Actual mood board for THE GOOD DINOSAUR
This isn’t the only aspect of THE GOOD DINOSAUR that takes some warming up to. Many have spoken on the unusual animation style, featuring photo-realistic backgrounds literally downloaded from Google Earth alongside extremely cartoony characters. After watching the film, this doesn’t not work, but it isn’t as successful stylistically as THE AMAZING WORLD OF GUMBALL. Perhaps this is the only feature film tonally bizarre enough to handle such a dissonant visual style, but it definitely works better in a short film or a fifteen-minute episode of a children’s cartoon.
On the plus side, DINOSAUR pulls exactly zero punches in terms of content. This figures perfectly in a film about a character overcoming his fears, so good on Pixar for making the film a little scary. Be prepared for the most graphic on-screen Disney parent death since Mufasa, heads of animals and insects being bitten off on-camera, a character saying they “can’t wait to kill” little Arlo and Spot, and a sequence where Arlo and Spot accidentally eat fermented fruit and enjoy drug-fueled hallucinations in an art style closer to Ren and Stimpy than one could ever expect to see in a Pixar movie. Despite its childish exterior and somewhat basic premise, this is certainly a film that treats its younger audience like adults. Good to see that Disney is still proudly carrying the torch for childhood trauma.

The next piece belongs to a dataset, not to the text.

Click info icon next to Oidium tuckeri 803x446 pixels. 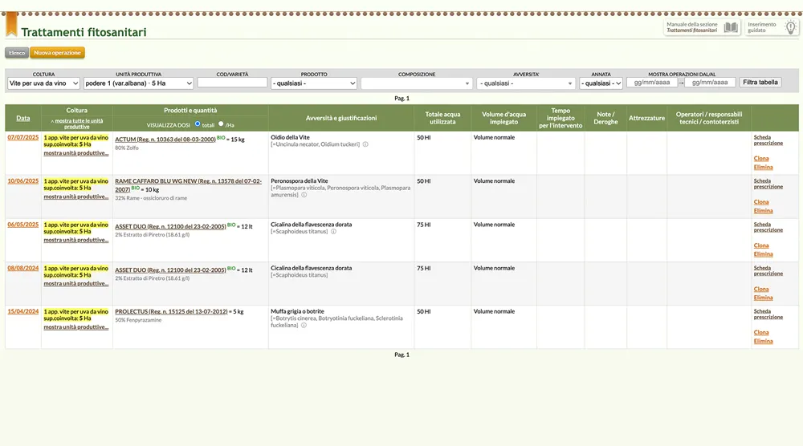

Imagine Flotsam and Jetsam, but with more implied incest
All of this sounds decidedly un-Pixar, but worry not. While this is not a film without weaknesses, it boasts the strongest sequences of visual storytelling Pixar has put out since WALL-E. In an introduction to the film, director Peter Sohn recalls having to translate films for his non-English-speaking mother as a child and announces his intent to create a film that anyone anywhere could enjoy. Simply put, he succeeded. The film’s most emotional moments are completely without dialogue, and boy do they pack a punch. (Without giving too much away, be ready to cry about sticks.) They stand out as scenes that would absolutely be played as conversations in another film, but were intentionally presented in a different way. Seeing how effectively these scenes are constructed is worth the price of admission alone.

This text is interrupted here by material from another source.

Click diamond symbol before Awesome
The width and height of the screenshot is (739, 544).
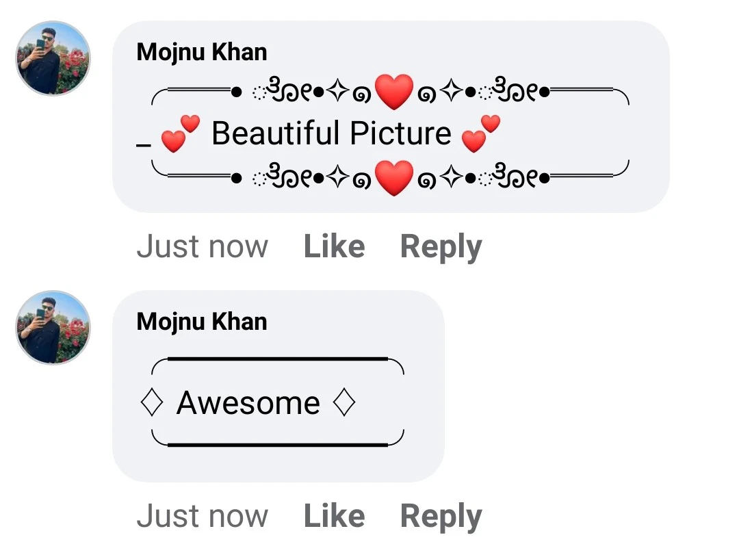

Sorry boys, you’re still not going to win Best Animated Feature
To answer some obvious questions: is this better than INSIDE OUT? No. Are you going to miss out on a cultural phenomenon if you skip this movie while it’s in theaters? No. Is it worth watching? Absolutely, especially if you’re a fan of creative animation, storytelling, or Pixar in general. After a complete reboot with a new director, script, and look, it’s a miracle that this film turned out to be anything worth noting at all. If you’re prepared for a little something different or you’re burned out from the Oscar Season buildup of overwrought dramas, this is a nice little film to keep in your back pocket.